A growing global regulatory focus on consumer privacy and data protection, along with new sustainability measurement and reporting laws is furthering the importance of compliance in supporting operational and environmental resilience. Such a shift is reconfirming the vital role of the Chief Compliance Officer, according to Accenture.
The compliance risk report is based on a survey of 860 global compliance executives across 10 sectors – found that even as compliance pressures continue to increase at speed and scale, significant strides have been made toward establishing a working system that is more responsive and agile. For example, 95% of survey respondents say they have built or are building a culture of compliance to share the responsibility across the enterprise. Yet, a substantial number of compliance officers feel a greater emphasis on the function’s stature is needed to truly strengthen compliance and uphold its mandate.
“As compliance functions mature from a reactive role to a proactive partner of the C-suite, the next generation of leaders should focus on building a strong model of collaboration and shared success within the function and beyond,” said Jason Dess, senior managing director, Global CFO and Enterprise Value lead. “In the face of accelerated transformation, rapid regulatory change, unforeseen crises and mounting data complexity, yesterday’s compliance solutions simply won’t cut it.”
Crucial to strengthening compliance is a rethink of the function
This calls for a complete overhaul of the function’s resources, processes and approaches. The report suggests technology and data are key to building a future-ready and risk-proof compliance function, even while technology remains the greatest single challenge and source of disruption for compliance leaders.
“Having compliance at the table is key to guiding companies on how best to mitigate risks, create a compliance culture across the company, and make sound investment decisions to turn the compliance function into a more proactive partner to the business. To evolve with the rapidly shifting landscape, CCOs, CROs and other heads of compliance must engage the C-suite and be open to rethink their business model,” said Samantha Regan, managing director, CFO and Enterprise Value, global regulatory and compliance practice lead at Accenture.
The study identifies several practices compliance leaders can adopt now to move toward a more adaptable and tech-driven compliance function in the future:
- Spearhead C-suite participation across functions to ensure alignment of compliance and business strategies. Establish an enterprise-wide data and information-sharing process to allow compliance leaders to integrate their insights for sharing with senior management and boards of directors. Currently only 19% of respondents say their risk assessment process is integrated across lines of defense and levels of control.
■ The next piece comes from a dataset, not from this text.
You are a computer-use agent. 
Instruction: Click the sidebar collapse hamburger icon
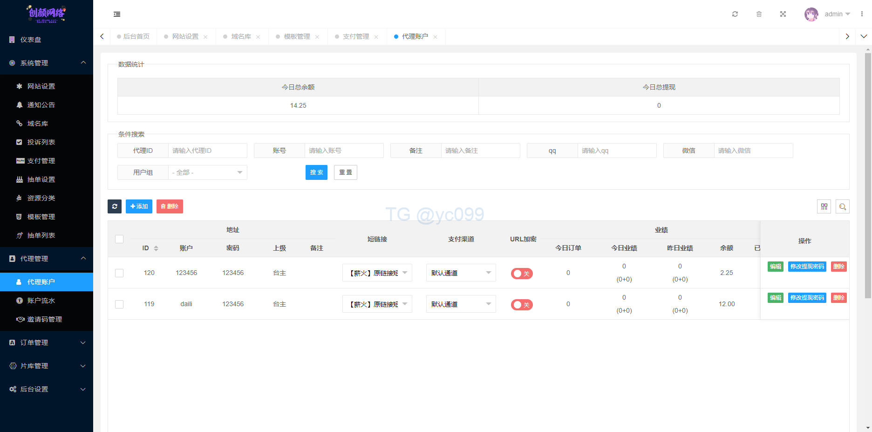click(x=117, y=14)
- Build a strong technology and data foundation generating insights at pace for faster and better-informed decision-making. 52% of our study respondents noted the lack of data and information to identify and properly assess business exposure to third-party risks. And 93% of respondents agree that investments in new technologies such as AI and cloud can create compliance cost savings not previously possible.
- Overcome the cost challenge by right-shoring resources. Our study spotlights the “cost shadow” as looming large over the compliance function, as its leaders face the dichotomy of needing to invest in people, processes and tools in the wake of ever-increasing cost pressure. Nine in 10 respondents expect their compliance-related costs to go up by 30% over the next two years, yet 72% say their compliance tech budget has remained flat. New sourcing approaches, like right-shoring resources or outsourcing compliance operations and regulatory change services, can significantly increase efficiencies and decrease costs, freeing up funds to invest in the future.